Scott Page and Uma Jayakumar release today an early draft of their paper "Social Capital and Evidence of Exceptionalism".   Dr. Page tweeted today:

#Yale, #USC, #Stanford allowed explicit purchase of admission. The wealthy also implicitly purchase admission through greater opportunities to excel. High SES students may be 20 times more likely to exhibit the exceptional talent 

and linked to the unpublished paper (at right).  READ HERE

As Dr. Page points out in his tweet, the College Admissions scandal reported across the nation yesterday points to explicit and illegal means by which several very wealthy individuals were able to use their money to literally purchase admission to several Elite Universities (for their children) by paying for the services of criminal ringmaster William Singer.

Page and Jayakumar discuss in their paper how admissions criteria that advantage exceptional performers in extracurricular activities results in an implicit bias in favor of people from high socio-economic families and communities.

"We construct a model that demonstrates that the practice of elite colleges and universities admitting students based on exceptional performance or capabilities in athletics, music, art, debate, and science creates a strong bias in favor of children of high socioeconomic status (SES)."

 

Social Capital and Evidence of Exceptionalism

(DRAFT)

Uma Jayakumar∗ and Scott E Page†

March 13, 2019

∗University of California-Riverside †University of Michigan-Ann Arbor and The Santa Fe Institute. Orrie Bednar Page provided the initial data analysis in the third section. He is not responsible for any errors.
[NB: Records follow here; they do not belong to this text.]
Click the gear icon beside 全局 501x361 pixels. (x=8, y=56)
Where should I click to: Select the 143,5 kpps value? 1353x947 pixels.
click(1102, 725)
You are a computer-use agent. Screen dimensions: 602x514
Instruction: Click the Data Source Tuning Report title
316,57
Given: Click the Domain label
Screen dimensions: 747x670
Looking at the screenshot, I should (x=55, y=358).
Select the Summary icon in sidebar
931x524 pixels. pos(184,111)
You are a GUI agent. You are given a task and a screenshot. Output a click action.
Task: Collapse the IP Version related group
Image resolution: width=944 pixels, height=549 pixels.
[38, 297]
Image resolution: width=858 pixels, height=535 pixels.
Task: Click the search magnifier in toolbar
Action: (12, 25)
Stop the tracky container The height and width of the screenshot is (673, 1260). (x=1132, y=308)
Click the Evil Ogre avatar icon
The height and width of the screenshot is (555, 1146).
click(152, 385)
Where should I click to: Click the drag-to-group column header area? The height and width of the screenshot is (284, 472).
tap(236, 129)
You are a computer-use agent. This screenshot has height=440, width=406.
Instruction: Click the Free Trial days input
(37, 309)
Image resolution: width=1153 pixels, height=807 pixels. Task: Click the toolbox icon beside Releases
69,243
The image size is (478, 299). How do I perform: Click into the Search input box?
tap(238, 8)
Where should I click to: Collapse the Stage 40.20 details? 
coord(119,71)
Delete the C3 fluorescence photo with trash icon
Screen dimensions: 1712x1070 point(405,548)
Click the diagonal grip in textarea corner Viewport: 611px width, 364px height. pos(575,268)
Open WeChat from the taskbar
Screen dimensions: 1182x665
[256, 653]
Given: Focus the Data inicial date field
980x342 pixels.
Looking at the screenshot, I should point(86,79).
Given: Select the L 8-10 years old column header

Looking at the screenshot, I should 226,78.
We thank Cade Massey and Michael Joyner for their input on this paper.

 

Abstract: We construct a model that demonstrates that the practice of elite colleges and universities admitting students based on exceptional performance or capabilities in athletics, music, art, debate, and science creates a strong bias in favor of children of high socioeconomic status (SES). Our model describes three distinct effects: an opportunity effect: high SES students have the opportunity to try more activities; a specialization effect: those opportunities are biased toward elite activities -tennis, classical music, debate, etc ...that colleges desire, and a support effect: high SES students receive better coaching and training, enjoy more familial support, and also benefit from healthier diets and lifestyles. We make a crude estimate that the combination of these three effects imply that students from high socioeconomic status families and communities may be between five and twenty times more likely to exhibit the exceptional talents desired by elite colleges and universities than lower SES students. In the final section, we use data from sports participants to support that estimate.

READ THE FULL ARTICLE

"The model captures the fact that students who attend elite public and private schools can try their hand at an enormous number of sports and activities... ...In contrast, students at Romulus High School in Michigan choose from among only nine sports and fewer than twenty extracurricular activities."